══ Given data ══

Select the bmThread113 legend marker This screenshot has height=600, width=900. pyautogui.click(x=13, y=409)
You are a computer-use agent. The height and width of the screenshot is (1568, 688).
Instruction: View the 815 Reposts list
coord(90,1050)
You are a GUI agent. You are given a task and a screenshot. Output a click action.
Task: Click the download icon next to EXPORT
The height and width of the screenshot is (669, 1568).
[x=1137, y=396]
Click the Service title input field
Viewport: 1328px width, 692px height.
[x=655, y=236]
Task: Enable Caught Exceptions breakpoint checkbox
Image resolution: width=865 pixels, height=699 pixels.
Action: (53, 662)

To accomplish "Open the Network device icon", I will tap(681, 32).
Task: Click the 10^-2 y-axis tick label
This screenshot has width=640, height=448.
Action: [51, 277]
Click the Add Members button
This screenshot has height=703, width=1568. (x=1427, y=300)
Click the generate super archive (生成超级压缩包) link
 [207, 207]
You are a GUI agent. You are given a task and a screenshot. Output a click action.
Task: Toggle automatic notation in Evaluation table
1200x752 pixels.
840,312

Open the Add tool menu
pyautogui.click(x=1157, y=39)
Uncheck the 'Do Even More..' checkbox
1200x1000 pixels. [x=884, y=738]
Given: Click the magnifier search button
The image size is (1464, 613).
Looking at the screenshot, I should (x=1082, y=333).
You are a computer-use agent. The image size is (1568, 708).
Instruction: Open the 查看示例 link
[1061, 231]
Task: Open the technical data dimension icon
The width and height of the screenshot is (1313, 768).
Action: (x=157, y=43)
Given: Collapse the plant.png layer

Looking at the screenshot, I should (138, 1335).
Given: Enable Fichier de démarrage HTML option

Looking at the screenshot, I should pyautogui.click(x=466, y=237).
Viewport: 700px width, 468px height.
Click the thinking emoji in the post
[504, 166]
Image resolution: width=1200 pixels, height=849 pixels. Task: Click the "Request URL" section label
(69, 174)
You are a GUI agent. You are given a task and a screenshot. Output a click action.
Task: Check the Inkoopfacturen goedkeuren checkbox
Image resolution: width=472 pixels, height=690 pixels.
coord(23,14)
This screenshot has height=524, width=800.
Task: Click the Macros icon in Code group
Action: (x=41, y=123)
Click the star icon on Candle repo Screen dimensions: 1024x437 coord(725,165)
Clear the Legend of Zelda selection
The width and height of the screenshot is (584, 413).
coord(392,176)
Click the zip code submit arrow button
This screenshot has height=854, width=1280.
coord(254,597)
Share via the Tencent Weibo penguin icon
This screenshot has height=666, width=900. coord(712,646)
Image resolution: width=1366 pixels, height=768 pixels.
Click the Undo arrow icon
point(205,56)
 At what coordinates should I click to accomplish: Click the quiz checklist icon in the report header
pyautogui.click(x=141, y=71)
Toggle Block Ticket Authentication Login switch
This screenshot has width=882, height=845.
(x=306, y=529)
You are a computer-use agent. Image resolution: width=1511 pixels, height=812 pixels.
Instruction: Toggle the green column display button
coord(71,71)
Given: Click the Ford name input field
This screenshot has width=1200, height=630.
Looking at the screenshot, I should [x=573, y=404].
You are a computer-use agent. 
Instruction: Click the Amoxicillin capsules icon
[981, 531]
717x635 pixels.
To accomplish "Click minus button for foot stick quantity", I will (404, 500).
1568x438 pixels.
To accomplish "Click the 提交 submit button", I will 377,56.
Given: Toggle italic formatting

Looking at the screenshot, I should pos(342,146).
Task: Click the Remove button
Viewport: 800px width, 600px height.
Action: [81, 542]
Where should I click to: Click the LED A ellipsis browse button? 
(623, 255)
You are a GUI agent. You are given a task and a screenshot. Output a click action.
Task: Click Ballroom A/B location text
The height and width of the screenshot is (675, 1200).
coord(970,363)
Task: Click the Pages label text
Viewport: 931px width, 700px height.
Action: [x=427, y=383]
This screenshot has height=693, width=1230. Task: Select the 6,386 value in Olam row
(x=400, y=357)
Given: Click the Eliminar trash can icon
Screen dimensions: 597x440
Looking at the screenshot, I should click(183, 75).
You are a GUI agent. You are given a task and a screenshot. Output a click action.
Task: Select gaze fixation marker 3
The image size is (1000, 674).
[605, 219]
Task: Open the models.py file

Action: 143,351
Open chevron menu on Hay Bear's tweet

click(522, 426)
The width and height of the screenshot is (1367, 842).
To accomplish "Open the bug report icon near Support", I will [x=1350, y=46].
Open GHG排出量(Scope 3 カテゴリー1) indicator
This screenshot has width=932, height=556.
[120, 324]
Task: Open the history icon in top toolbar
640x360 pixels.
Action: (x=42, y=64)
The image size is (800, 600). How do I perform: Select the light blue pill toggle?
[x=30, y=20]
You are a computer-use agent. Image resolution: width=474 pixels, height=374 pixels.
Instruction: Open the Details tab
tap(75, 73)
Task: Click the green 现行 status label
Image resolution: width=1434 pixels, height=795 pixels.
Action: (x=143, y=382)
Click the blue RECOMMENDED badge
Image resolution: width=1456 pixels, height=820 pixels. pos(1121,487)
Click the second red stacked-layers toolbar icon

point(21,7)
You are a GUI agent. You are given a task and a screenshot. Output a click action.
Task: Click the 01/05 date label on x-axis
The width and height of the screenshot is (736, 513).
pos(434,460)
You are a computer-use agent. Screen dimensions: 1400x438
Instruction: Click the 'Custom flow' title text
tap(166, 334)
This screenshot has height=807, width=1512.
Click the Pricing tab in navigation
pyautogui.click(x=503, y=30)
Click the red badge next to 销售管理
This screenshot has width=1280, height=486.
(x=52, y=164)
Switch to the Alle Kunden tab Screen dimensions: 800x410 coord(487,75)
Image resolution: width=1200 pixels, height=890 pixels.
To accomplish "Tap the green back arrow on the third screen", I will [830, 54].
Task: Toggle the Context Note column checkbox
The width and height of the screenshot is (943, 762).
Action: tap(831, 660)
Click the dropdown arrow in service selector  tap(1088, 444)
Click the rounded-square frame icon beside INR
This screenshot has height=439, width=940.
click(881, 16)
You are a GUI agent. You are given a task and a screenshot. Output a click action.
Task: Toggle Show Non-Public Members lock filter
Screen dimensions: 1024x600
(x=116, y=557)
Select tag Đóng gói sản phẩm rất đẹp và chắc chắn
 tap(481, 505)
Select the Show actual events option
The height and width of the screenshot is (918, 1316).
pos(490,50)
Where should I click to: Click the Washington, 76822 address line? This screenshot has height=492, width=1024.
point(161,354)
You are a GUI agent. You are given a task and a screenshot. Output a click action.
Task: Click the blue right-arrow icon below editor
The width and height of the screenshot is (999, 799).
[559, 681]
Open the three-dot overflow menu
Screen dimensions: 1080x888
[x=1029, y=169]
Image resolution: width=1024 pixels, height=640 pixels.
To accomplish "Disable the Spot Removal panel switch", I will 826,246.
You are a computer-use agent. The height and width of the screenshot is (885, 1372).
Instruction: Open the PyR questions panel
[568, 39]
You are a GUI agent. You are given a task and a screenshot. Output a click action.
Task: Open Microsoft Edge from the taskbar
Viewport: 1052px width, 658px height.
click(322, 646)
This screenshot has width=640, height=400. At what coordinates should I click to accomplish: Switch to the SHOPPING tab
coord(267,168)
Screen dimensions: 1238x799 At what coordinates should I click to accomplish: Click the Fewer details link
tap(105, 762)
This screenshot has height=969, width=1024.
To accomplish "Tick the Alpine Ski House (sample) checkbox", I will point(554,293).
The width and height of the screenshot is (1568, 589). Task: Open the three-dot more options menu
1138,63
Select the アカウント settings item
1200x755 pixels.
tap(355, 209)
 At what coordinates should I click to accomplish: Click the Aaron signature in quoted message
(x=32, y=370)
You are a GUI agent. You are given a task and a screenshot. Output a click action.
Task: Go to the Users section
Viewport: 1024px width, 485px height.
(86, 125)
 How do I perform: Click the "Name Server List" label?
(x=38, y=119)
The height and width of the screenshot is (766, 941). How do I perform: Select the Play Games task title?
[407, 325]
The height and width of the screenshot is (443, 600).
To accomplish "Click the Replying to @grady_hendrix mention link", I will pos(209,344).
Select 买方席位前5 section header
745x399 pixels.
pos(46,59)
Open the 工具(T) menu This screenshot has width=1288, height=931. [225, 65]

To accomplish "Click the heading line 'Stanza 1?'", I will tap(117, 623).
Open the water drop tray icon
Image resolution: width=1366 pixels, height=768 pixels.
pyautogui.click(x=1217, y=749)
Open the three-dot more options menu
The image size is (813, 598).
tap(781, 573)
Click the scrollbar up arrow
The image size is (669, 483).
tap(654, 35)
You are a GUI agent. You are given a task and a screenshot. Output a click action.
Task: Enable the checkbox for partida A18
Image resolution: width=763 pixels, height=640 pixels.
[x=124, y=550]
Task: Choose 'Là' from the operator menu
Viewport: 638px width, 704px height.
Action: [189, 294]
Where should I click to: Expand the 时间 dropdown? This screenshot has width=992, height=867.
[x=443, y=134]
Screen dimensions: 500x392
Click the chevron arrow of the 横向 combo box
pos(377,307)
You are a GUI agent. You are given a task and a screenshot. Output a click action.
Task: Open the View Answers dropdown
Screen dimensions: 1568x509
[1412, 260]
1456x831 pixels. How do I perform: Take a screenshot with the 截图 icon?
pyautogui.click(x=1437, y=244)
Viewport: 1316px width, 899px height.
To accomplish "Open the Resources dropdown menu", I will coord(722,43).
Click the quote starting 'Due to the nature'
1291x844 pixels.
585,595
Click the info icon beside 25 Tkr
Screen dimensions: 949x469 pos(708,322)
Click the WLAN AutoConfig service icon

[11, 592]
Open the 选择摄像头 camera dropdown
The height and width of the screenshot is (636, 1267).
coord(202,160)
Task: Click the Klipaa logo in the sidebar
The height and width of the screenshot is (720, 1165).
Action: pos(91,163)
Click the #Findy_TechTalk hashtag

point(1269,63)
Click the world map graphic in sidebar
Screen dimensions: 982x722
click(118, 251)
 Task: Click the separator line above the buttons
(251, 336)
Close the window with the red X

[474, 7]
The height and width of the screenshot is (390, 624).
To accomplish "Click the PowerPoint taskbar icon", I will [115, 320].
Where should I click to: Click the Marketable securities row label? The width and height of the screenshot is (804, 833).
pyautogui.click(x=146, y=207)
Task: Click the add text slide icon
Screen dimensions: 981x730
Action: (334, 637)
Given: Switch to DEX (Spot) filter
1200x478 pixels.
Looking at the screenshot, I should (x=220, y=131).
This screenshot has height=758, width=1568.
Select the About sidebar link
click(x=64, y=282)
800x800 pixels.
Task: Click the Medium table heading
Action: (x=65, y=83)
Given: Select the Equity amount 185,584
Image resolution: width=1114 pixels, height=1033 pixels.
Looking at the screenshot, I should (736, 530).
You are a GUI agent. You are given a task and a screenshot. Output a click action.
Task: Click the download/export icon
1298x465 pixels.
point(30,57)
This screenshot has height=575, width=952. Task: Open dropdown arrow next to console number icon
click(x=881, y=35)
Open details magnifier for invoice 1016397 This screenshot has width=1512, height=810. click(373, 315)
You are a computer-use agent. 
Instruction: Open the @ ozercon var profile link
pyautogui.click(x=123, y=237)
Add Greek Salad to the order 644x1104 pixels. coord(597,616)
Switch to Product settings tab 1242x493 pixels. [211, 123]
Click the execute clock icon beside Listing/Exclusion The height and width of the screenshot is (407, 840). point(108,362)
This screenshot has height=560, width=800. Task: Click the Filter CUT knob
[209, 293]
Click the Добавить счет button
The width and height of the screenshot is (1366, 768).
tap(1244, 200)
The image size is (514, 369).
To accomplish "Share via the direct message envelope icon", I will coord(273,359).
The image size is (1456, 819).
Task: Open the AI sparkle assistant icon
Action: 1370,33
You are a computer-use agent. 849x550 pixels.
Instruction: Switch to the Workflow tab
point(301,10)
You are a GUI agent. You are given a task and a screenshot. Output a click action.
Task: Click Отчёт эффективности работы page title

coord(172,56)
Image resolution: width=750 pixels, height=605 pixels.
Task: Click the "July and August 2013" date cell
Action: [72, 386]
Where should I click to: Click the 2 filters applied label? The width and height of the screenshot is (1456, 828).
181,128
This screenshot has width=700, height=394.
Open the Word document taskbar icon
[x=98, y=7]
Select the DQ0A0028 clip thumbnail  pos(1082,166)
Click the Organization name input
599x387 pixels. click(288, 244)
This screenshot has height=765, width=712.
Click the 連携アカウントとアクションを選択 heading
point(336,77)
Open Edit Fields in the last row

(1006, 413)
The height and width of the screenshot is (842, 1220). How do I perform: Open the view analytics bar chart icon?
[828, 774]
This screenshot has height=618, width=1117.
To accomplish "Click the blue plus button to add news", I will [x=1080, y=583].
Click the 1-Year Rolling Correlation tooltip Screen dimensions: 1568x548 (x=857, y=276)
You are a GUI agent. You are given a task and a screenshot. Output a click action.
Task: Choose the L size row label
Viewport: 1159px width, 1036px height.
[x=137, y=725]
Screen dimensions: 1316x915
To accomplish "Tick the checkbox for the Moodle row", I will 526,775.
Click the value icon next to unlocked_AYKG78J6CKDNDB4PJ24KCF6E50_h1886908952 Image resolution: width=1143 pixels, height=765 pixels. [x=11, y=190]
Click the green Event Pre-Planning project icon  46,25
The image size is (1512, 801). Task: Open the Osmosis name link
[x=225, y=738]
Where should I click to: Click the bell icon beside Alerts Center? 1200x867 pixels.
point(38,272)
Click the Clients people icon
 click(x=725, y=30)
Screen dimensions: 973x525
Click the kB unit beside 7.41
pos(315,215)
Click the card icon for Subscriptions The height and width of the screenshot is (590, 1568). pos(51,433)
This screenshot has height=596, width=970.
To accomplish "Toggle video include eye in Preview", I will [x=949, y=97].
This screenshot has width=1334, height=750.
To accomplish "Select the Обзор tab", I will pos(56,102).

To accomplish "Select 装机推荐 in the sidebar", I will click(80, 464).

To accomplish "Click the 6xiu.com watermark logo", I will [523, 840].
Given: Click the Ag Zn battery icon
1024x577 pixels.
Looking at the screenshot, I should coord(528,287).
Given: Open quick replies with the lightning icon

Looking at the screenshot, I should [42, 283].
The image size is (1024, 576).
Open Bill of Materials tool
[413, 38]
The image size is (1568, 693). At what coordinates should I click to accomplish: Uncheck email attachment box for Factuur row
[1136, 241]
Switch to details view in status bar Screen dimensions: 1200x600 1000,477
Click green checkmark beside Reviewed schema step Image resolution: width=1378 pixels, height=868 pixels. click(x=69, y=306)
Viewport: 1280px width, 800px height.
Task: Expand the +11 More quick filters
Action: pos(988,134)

═══

Assignment: Each line from the top of the entries above through the line containing "Task: Click the download icon next to EXPORT" must be transcribed exactly, and no other line may appear.

Written reply:
Select the bmThread113 legend marker This screenshot has height=600, width=900. pyautogui.click(x=13, y=409)
You are a computer-use agent. The height and width of the screenshot is (1568, 688).
Instruction: View the 815 Reposts list
coord(90,1050)
You are a GUI agent. You are given a task and a screenshot. Output a click action.
Task: Click the download icon next to EXPORT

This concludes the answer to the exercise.